Activity: Copy out each line of the material in which the word "computer" can be found.

Data excerpts:
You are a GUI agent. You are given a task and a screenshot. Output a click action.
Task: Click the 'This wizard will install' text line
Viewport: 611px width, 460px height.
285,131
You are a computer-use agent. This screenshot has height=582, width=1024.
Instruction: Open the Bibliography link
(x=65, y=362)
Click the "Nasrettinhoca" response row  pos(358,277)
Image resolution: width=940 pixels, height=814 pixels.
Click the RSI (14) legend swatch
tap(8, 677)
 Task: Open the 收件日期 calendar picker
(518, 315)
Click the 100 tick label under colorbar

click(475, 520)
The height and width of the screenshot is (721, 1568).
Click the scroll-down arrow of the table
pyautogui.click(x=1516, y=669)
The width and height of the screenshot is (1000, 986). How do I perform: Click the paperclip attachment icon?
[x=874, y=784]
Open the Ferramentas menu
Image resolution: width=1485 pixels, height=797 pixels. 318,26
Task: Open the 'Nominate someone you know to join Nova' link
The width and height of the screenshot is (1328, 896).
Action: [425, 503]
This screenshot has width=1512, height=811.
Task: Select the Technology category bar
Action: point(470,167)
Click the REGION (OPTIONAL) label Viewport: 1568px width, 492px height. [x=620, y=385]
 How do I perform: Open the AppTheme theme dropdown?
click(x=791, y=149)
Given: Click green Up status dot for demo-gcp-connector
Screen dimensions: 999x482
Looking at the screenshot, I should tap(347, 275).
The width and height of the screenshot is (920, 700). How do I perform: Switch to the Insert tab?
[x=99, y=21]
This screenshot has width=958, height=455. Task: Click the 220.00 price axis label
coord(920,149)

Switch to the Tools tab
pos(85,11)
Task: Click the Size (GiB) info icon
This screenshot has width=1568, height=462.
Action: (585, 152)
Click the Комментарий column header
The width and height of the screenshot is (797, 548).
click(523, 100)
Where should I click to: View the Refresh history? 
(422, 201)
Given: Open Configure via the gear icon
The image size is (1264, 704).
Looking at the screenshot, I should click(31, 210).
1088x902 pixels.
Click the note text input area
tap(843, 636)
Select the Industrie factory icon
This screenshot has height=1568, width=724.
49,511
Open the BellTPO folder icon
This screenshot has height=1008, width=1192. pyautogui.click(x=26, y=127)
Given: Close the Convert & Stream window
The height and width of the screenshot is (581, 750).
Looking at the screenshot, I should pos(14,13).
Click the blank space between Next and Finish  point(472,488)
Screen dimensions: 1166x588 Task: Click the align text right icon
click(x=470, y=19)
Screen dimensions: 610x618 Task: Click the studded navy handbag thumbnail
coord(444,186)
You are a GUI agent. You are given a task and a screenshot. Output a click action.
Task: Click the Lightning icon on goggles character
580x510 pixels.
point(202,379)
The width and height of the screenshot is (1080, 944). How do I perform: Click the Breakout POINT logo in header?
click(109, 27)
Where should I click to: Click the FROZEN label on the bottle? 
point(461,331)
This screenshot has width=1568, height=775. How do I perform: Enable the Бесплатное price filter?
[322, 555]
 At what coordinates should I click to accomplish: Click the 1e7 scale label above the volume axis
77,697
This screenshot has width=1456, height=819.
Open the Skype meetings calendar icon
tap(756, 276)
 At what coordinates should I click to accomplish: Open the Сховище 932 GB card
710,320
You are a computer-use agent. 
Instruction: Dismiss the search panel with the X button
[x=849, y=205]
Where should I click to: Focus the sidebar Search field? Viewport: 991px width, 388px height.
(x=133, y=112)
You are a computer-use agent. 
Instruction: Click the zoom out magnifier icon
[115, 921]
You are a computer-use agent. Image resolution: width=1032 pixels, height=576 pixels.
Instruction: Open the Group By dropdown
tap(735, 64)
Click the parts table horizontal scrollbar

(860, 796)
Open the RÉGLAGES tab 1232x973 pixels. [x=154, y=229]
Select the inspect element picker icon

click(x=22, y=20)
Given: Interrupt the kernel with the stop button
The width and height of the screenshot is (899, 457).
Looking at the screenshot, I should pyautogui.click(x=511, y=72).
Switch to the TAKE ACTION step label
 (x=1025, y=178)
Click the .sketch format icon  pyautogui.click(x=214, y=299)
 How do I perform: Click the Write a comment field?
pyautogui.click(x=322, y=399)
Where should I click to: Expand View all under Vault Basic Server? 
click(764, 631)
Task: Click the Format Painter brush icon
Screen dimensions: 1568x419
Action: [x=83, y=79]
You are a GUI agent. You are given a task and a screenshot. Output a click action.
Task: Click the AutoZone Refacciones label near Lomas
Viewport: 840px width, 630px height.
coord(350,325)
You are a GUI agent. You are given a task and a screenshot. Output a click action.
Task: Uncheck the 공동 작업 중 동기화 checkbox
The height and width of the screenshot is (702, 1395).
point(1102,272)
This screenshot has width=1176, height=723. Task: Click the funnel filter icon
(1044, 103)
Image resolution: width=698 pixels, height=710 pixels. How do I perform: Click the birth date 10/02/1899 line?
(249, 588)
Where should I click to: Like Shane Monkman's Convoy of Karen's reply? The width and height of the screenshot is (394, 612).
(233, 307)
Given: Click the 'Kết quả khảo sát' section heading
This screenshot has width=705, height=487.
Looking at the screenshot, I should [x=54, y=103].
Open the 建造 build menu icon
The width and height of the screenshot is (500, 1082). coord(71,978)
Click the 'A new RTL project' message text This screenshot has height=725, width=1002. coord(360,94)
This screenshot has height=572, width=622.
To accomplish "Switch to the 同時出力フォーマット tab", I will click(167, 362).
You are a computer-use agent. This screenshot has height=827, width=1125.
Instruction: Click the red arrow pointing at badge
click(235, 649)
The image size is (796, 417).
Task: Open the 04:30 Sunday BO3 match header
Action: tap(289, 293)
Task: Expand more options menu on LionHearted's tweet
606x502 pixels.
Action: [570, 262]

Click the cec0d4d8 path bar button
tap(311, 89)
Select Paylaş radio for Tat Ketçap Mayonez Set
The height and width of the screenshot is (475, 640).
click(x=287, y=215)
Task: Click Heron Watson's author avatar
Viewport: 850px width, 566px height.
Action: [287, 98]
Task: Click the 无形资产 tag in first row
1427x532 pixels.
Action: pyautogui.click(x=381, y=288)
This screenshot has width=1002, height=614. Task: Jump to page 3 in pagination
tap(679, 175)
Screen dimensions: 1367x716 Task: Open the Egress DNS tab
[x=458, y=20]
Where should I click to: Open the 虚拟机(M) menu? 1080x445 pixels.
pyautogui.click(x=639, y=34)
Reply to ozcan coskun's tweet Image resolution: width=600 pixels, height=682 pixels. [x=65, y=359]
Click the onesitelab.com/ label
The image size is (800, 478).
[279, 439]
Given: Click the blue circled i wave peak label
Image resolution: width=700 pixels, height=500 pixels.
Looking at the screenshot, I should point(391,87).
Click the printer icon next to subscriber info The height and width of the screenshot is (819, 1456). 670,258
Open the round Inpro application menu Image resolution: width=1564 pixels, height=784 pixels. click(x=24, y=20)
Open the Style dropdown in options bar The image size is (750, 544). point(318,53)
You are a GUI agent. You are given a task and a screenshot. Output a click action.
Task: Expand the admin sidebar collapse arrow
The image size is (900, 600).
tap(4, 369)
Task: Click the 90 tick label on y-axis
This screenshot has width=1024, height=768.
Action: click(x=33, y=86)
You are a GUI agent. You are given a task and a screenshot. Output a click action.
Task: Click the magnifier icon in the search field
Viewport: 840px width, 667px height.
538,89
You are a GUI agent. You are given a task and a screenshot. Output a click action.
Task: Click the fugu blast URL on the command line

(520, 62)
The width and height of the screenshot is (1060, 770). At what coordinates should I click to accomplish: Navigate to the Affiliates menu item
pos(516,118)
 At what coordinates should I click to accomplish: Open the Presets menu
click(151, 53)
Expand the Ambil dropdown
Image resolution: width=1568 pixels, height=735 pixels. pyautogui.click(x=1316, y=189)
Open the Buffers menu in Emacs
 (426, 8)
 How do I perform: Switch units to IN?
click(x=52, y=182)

Completed exercise:
You are a computer-use agent. This screenshot has height=582, width=1024.
You are a computer-use agent. 
You are a computer-use agent. 
You are a computer-use agent. Image resolution: width=1032 pixels, height=576 pixels.
You are a computer-use agent. This screenshot has height=827, width=1125.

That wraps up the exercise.